[What you will do]: Reproduce word for word the lines between the one containing "Task: Click the back arrow icon" and the end of the entries below, both inclusive; leave out pictures.

[Records for the exercise]:
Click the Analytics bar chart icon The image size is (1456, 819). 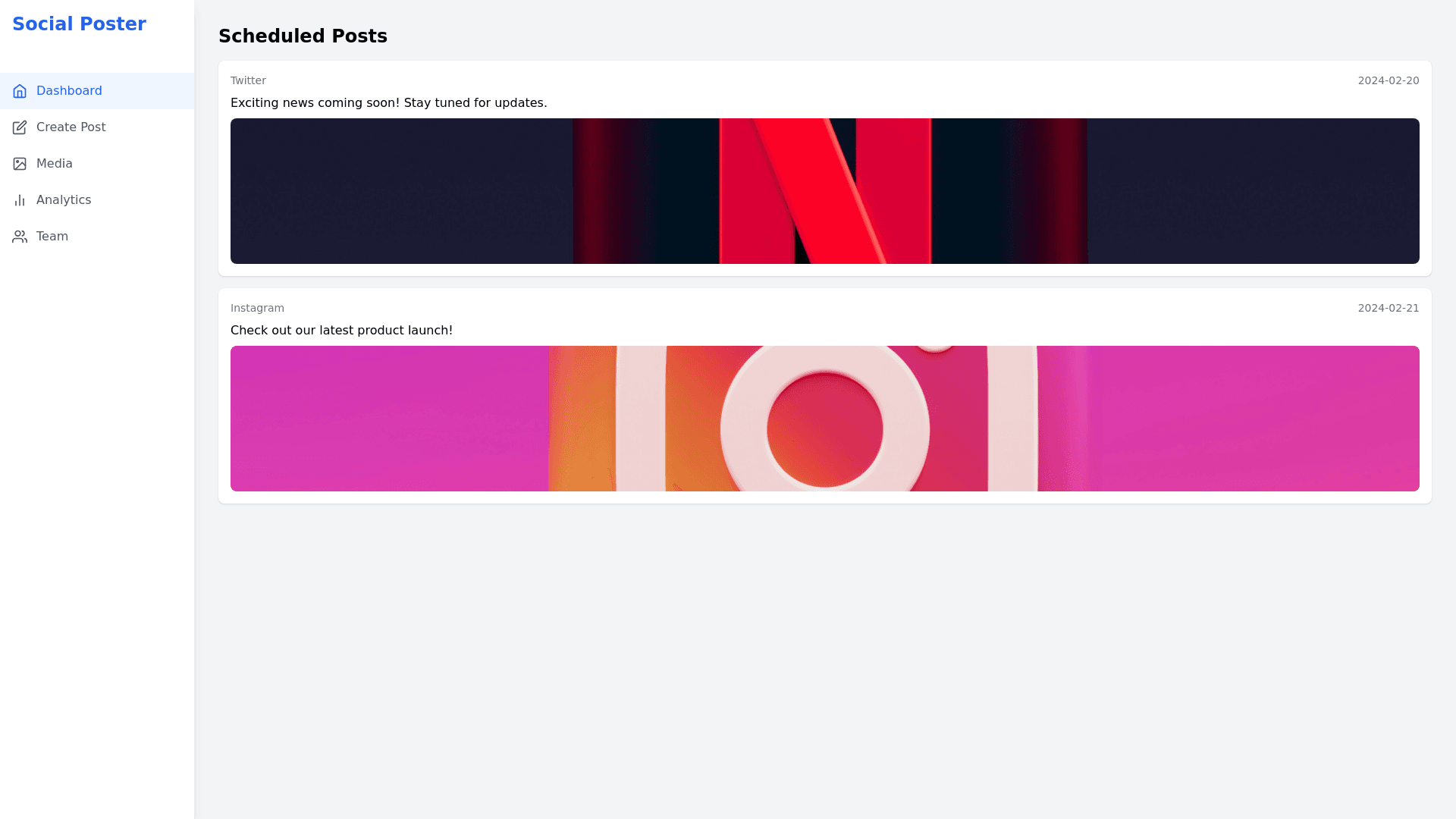click(x=20, y=200)
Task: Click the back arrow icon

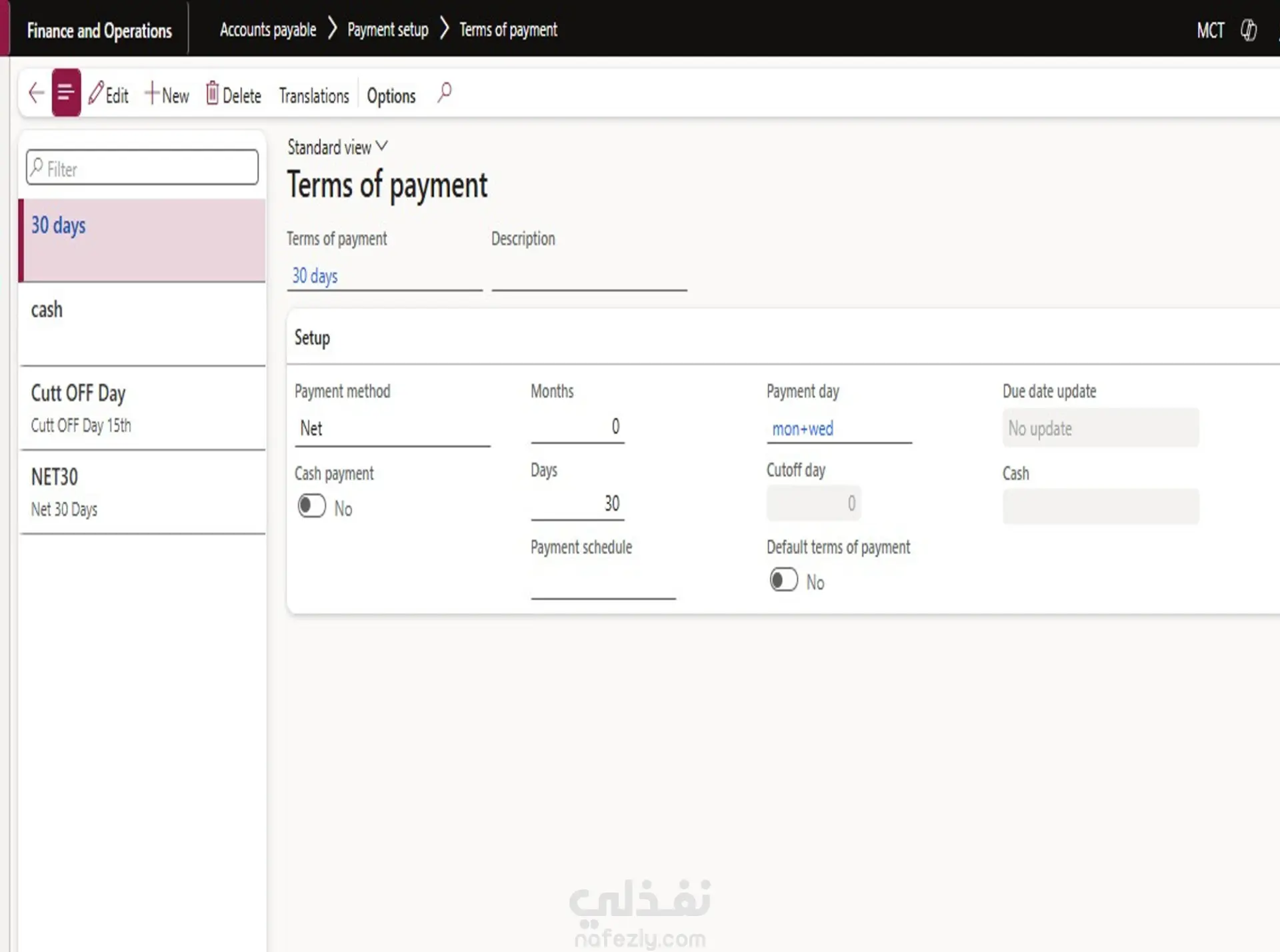Action: point(36,93)
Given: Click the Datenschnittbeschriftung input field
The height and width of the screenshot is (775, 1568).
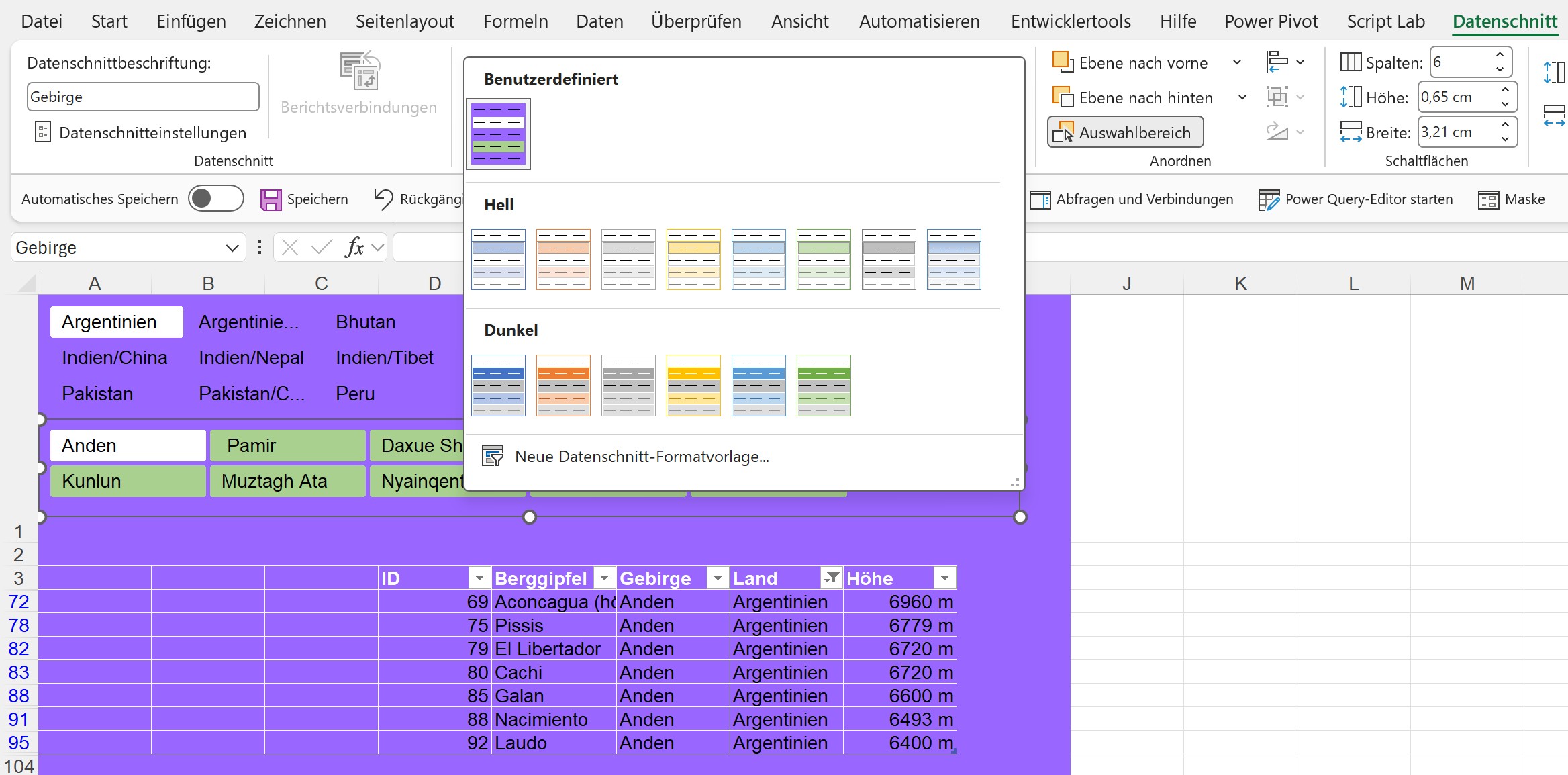Looking at the screenshot, I should tap(142, 97).
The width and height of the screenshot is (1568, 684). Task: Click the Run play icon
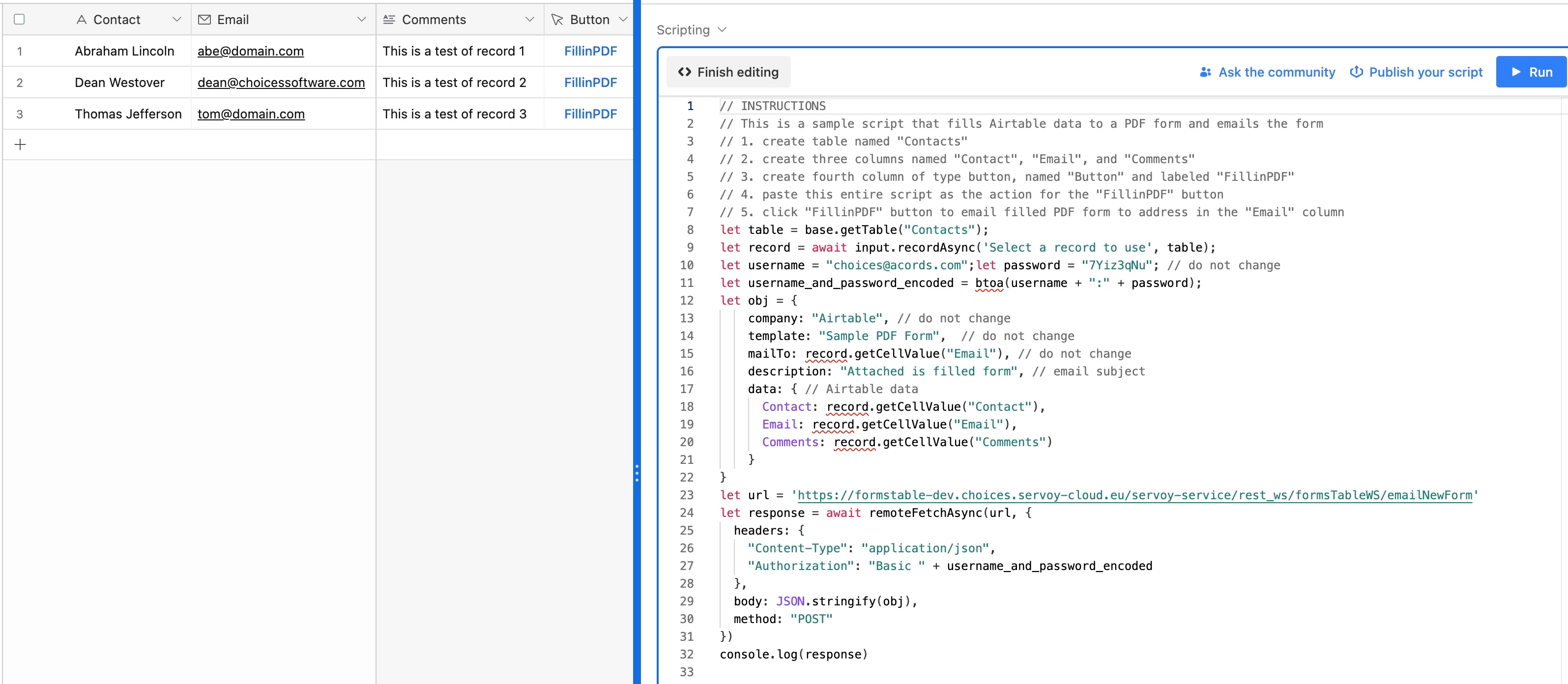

[Completed exercise]:
Task: Click the back arrow icon

Action: point(36,93)
Given: Click the Datenschnittbeschriftung input field
The height and width of the screenshot is (775, 1568).
Looking at the screenshot, I should tap(142, 97).
The width and height of the screenshot is (1568, 684). Task: Click the Run play icon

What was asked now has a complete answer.